FLASHMAN AND THE TIGER

And other extracts from The Flashman Papers


Book review by Anthony Campbell. Copyright © Anthony Campbell (2005).

This, the eleventh volume in the Flashman series, consists of one novella and two short stories. All three describe events in the twilight of Flashman's career, when he is advanced in years and less sprightly than he once was. They are therefore to be recommended mainly to Flashman aficionados, of whom I am certainly one; newcomers to the series would be best advised to begin with the earlier volumes.

In the longest piece, The Road to Charing Cross, Flashman finds himself unwillingly embroiled in a plot devised by his old enemy Bismarck to prevent the assassination of the Austro-Hungarian Emperor, Franz-Josef. His adventures are enlivened, as usual, by some amatory encounters. The story is rather slow to get off the ground but it perks up considerably once the plot is under way. The climax is a dramatic duel in an abandoned saltmine.

The second piece, The Subtleties of Baccarat, concerns a famous scandal about an allegation of cheating at cards which culminated in a court case in which the Prince of Wales was involved. Flashman and his wife Elspeth play a part in events and their actions provide a possible explanation for what actually occurred.

- - - - - - -

• WRITTEN REQUEST A
In the book review, replace "novella" with "short novel" and reproduce the passage starting with "And other extracts" and going on through "the earlier volumes.".
The records that follow bear no relation to the book review above.

• INFORMATION SUPPLIED
- - - - - - -

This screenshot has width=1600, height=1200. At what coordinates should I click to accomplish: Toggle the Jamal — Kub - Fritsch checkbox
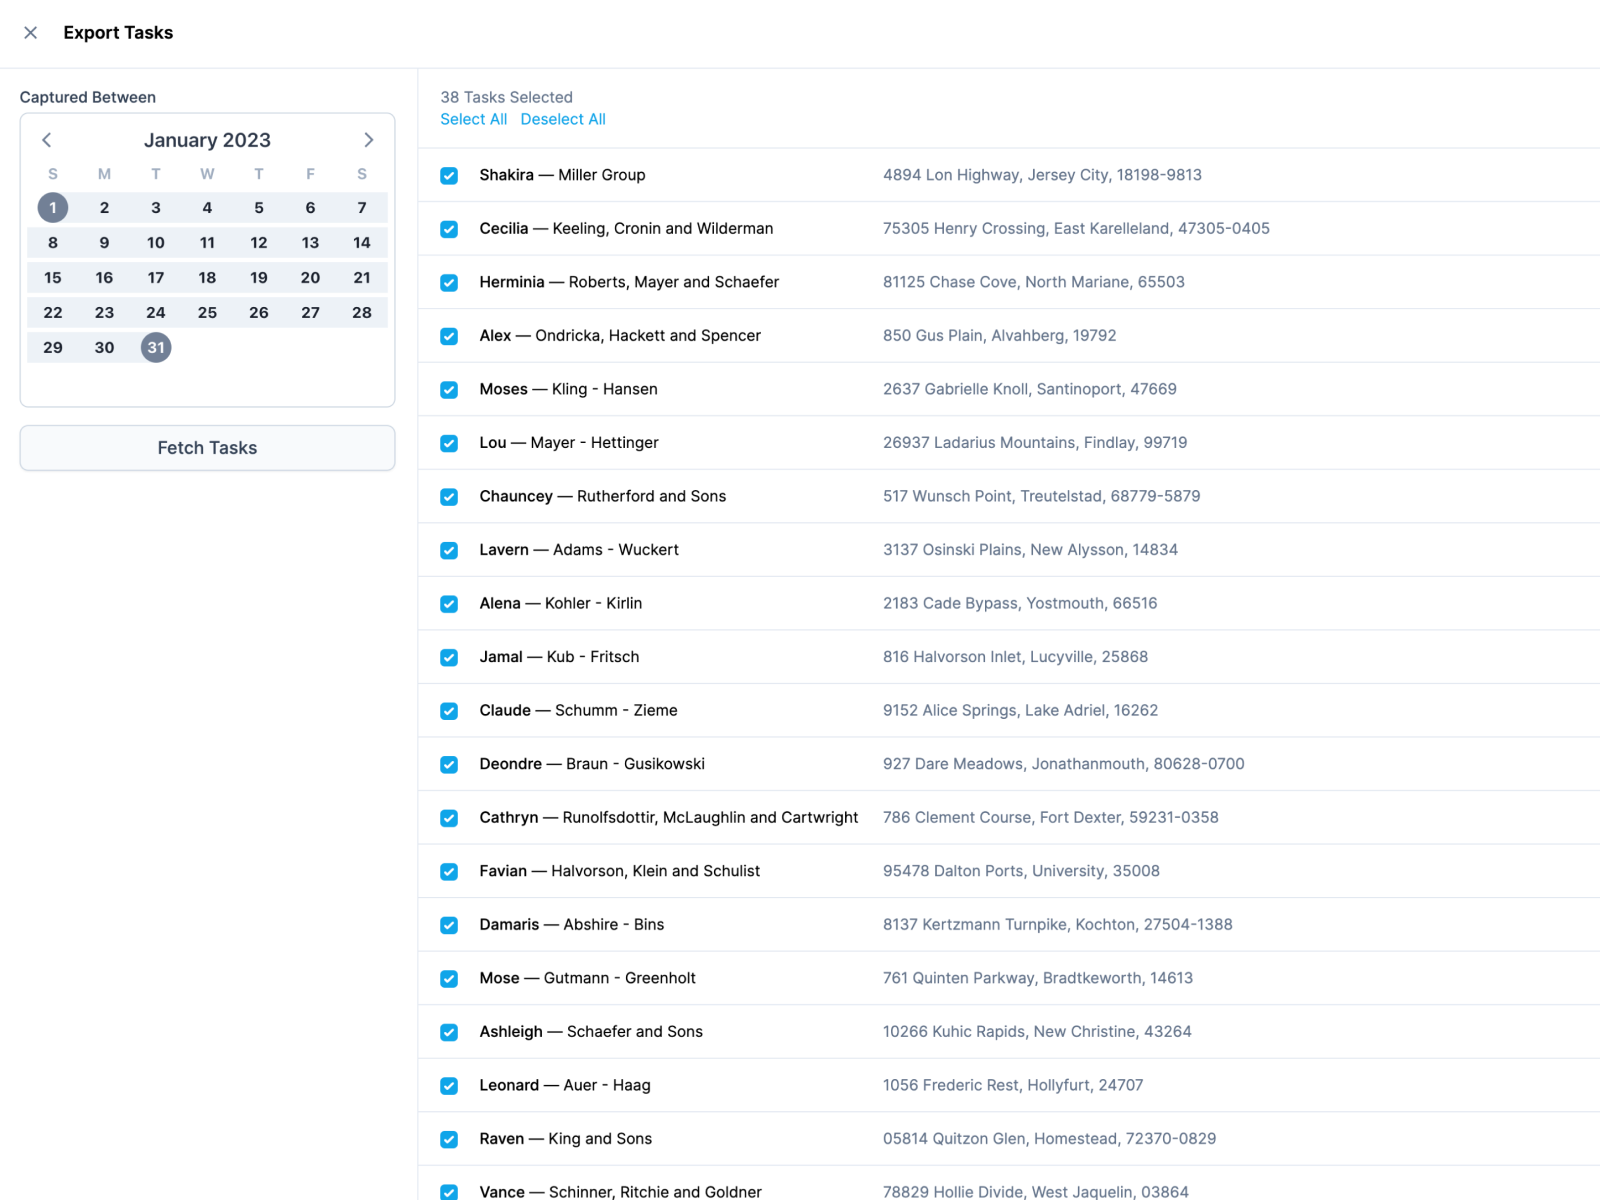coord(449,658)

- - - - - - -

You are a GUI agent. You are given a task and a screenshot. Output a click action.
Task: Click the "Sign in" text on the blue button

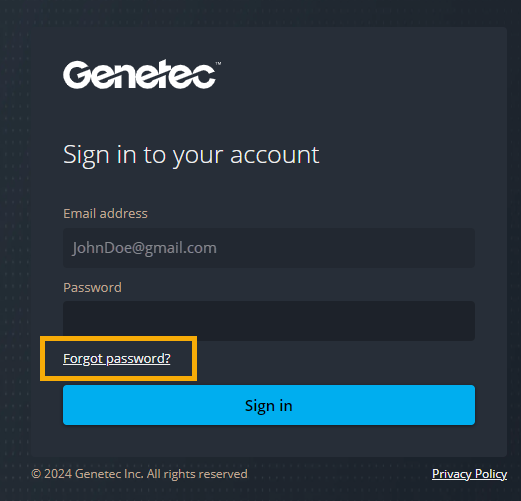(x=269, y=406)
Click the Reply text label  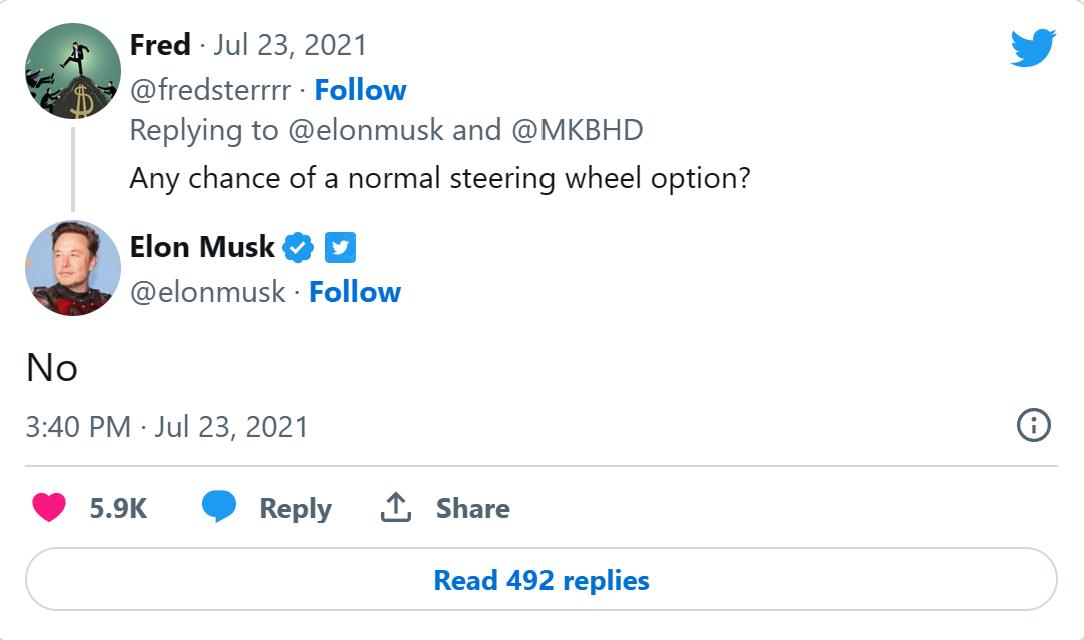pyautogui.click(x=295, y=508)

- - - - - - -

• WRITTEN REQUEST B
Reproduce only the records starting with the line with "This screenshot has" and going on through the line with "coord(449,658)", requests included, with every coordinate in the answers multiplied by 2.25 and rounded to whole numbers, halves rounded up. Omit the pictures.

• FINAL ANSWER A
And other extracts from The Flashman Papers


Book review by Anthony Campbell. Copyright © Anthony Campbell (2005).

This, the eleventh volume in the Flashman series, consists of one short novel and two short stories. All three describe events in the twilight of Flashman's career, when he is advanced in years and less sprightly than he once was. They are therefore to be recommended mainly to Flashman aficionados, of whom I am certainly one; newcomers to the series would be best advised to begin with the earlier volumes.

• FINAL ANSWER B
This screenshot has width=1600, height=1200. At what coordinates should I click to accomplish: Toggle the Jamal — Kub - Fritsch checkbox
coord(1010,1481)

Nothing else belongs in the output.